Ingredients - One and a half pounds of flour, one ounce of yeast, four ounces of castor sugar, eight ounces of butter, three ounces of currants cleansed and picked, one-third of a pint of milk, two good pinches of salt. For the syrup, one and a half pints of water, four ounces of loaf sugar, four tablespoonfuls of apricot jam, two wineglassfuls of rum.

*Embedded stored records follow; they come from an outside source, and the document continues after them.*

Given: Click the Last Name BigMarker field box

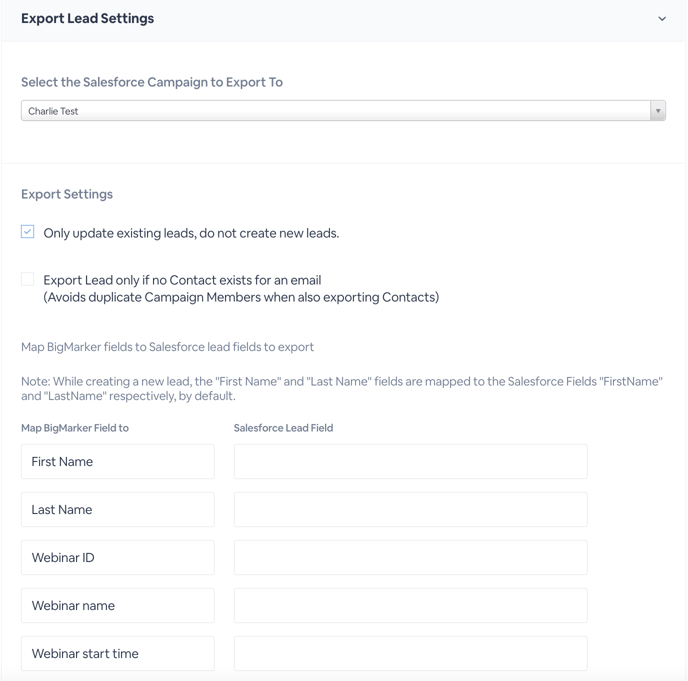Looking at the screenshot, I should coord(118,509).
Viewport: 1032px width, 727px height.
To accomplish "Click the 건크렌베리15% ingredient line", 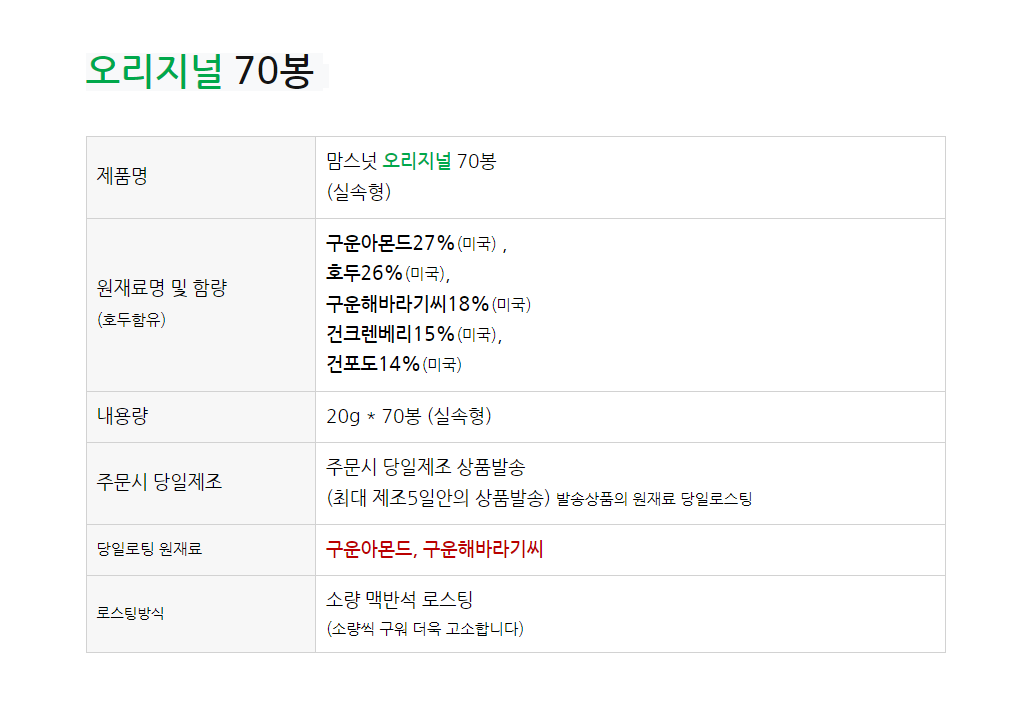I will click(390, 334).
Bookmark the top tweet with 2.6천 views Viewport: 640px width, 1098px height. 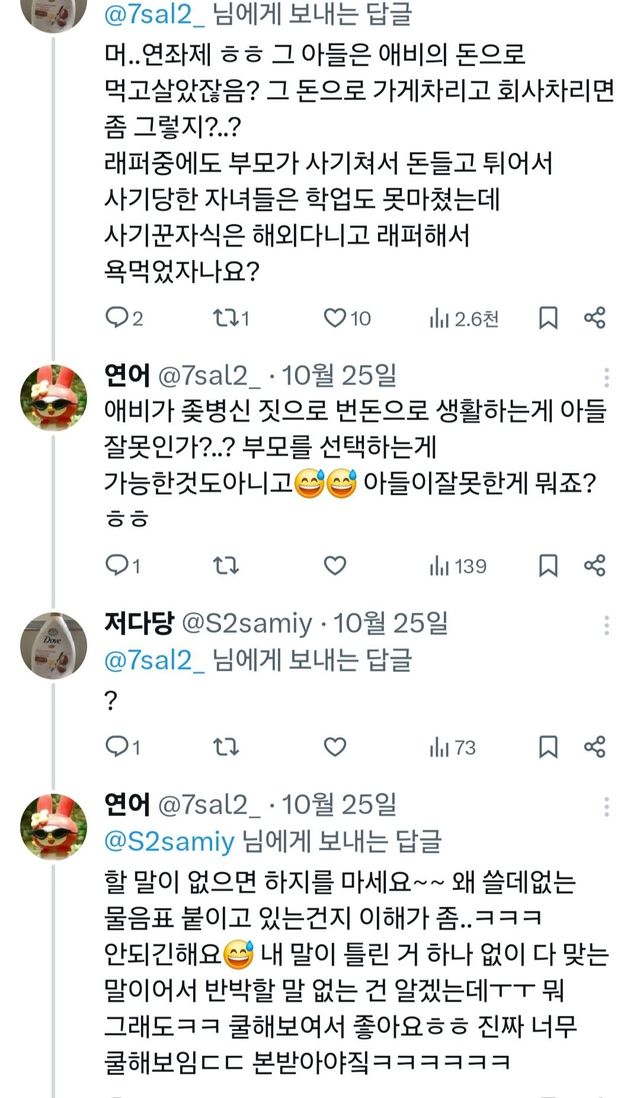[548, 318]
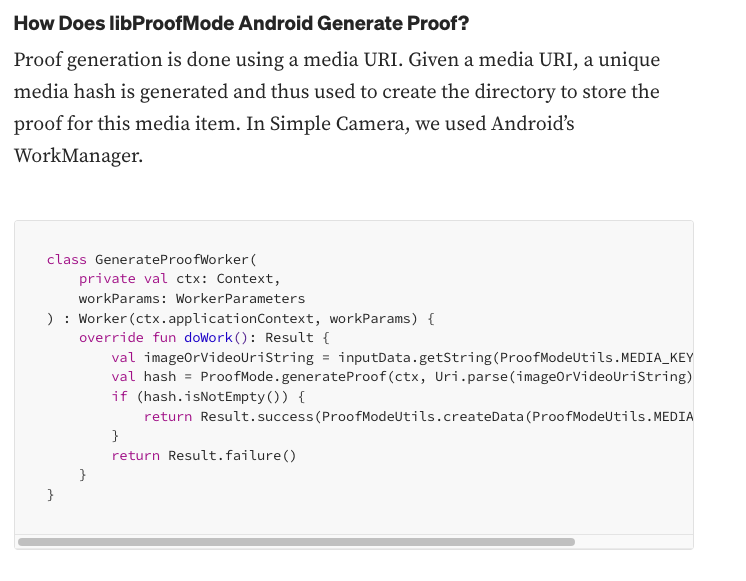Screen dimensions: 746x581
Task: Click the "private val ctx: Context," line
Action: pyautogui.click(x=180, y=279)
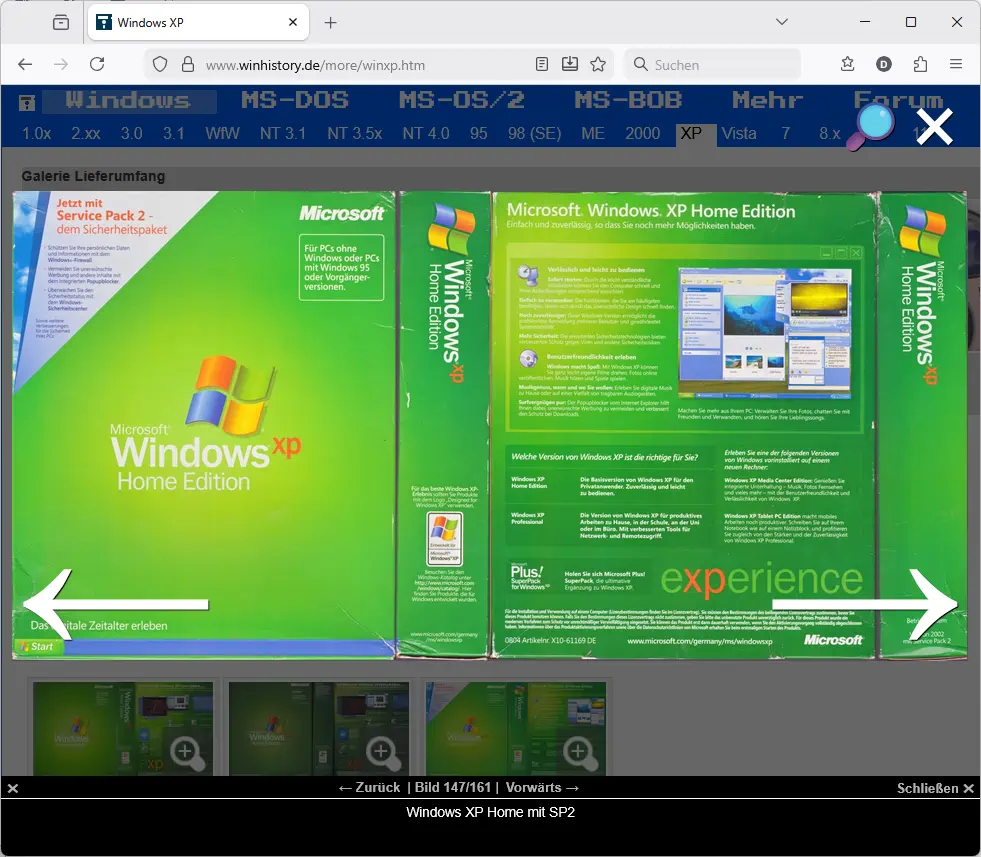Bookmark this page with star icon
The width and height of the screenshot is (981, 857).
click(598, 64)
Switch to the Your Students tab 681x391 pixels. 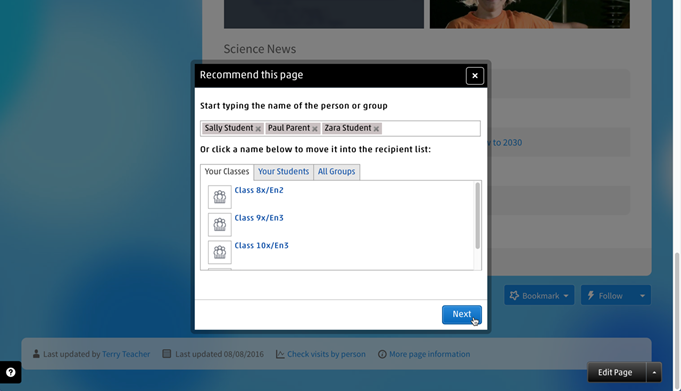pyautogui.click(x=284, y=172)
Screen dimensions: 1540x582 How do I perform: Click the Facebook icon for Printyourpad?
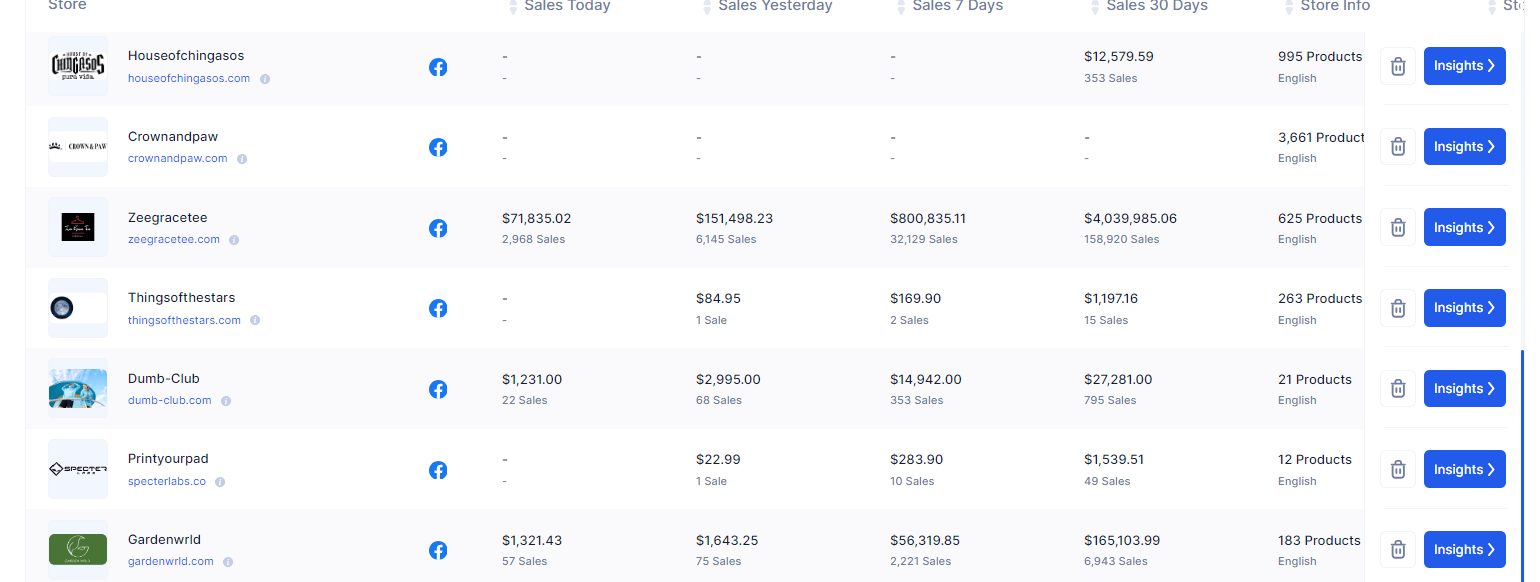438,470
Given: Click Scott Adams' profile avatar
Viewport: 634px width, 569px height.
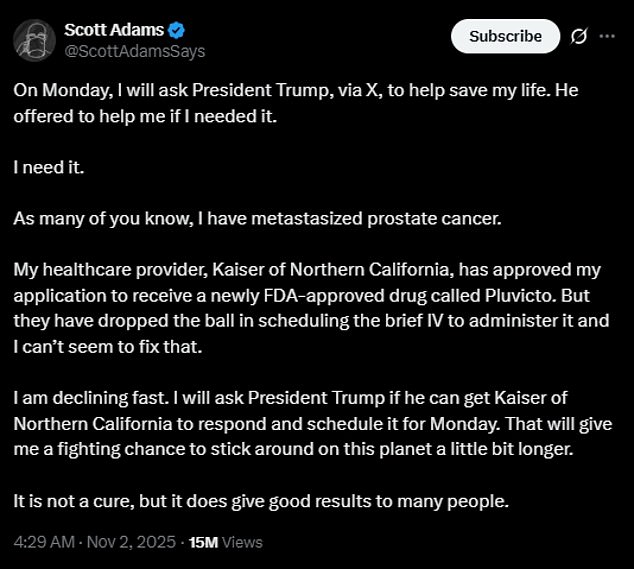Looking at the screenshot, I should pyautogui.click(x=33, y=39).
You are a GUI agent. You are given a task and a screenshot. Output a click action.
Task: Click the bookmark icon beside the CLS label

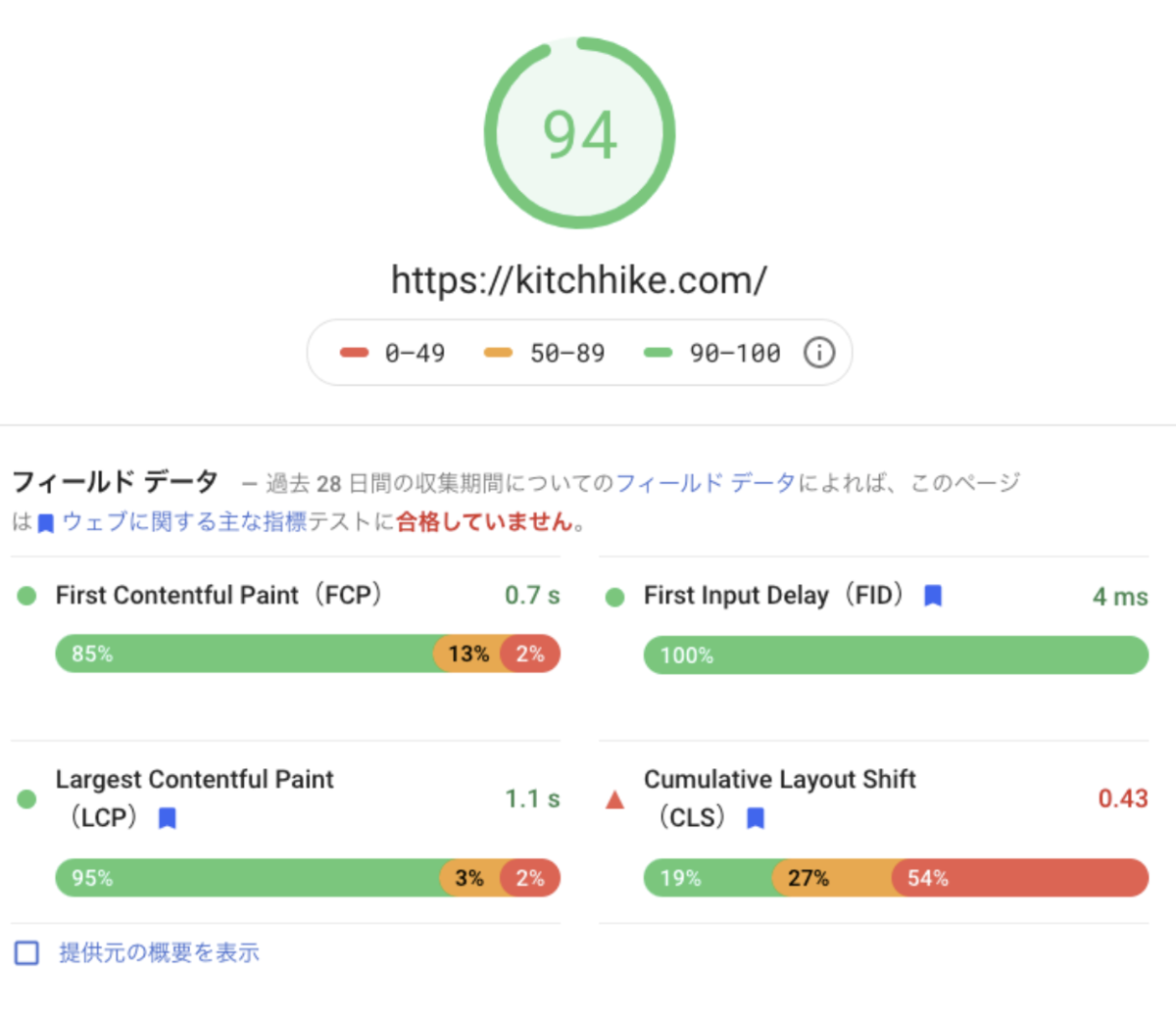(754, 817)
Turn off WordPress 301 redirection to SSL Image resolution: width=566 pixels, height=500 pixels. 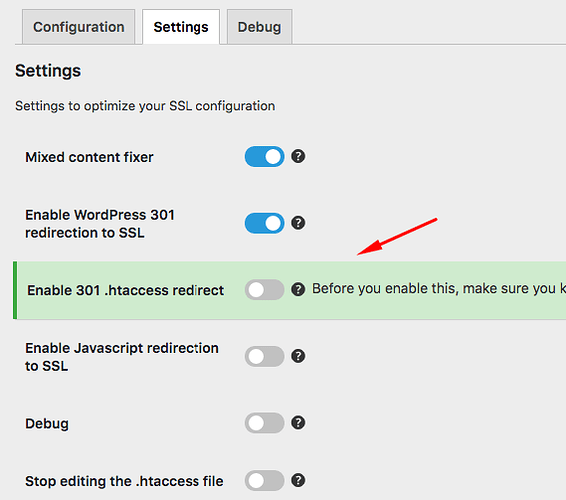click(265, 223)
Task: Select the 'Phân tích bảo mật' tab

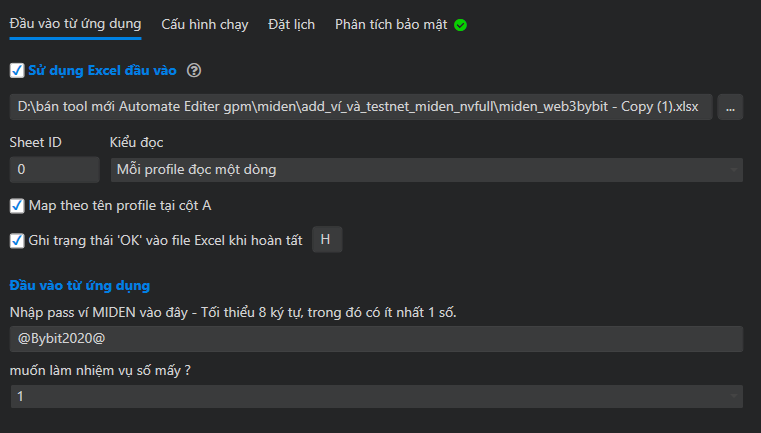Action: click(x=392, y=24)
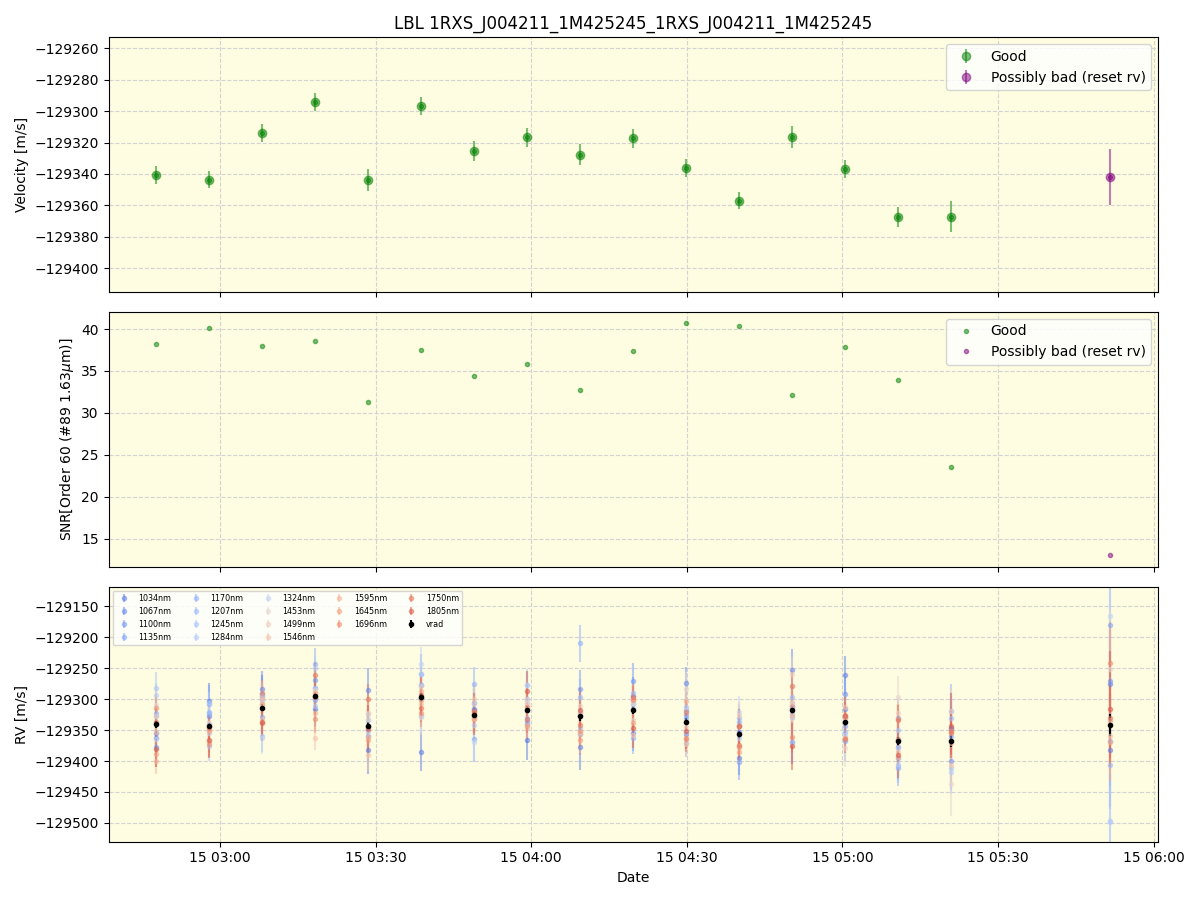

Method. - Dry the flour thoroughly, sift eight ounces of it into a warm, dry bowl, add the salt, and make a hole in the center. Mix the yeast smoothly with a little warm milk, add it to the flour, knead the preparation into a smooth dough, then cover with a cloth, and let it rise in a warm place. Sift the remainder of the flour into a large bowl, make a hole in the center, and put in the salt, sugar, warmed butter, eggs, and the remainder of the milk, beat with the hand for fifteen minutes and cover with a cloth. When the dough has risen to twice its original size, mix the contents of the bowl together, add the currants and knead lightly for fifteen minutes. Have ready one large or eight small well-buttered molds with straight sides, sprinkle the bottom and sides with a few currants, half fill with dough, stand near the fire until it rises nearly to the top of the mold, then bake in a moderately hot oven. When done, turn on to a sieve, and baste well with rum syrup, then place in a hot dish, pour the syrup over, and serve hot. To make the syrup; boil the sugar and water together until considerably reduced, then add the jam, boil for ten minutes, strain, return to the stewpan, put in the rum, bring to boiling point, and use as directed.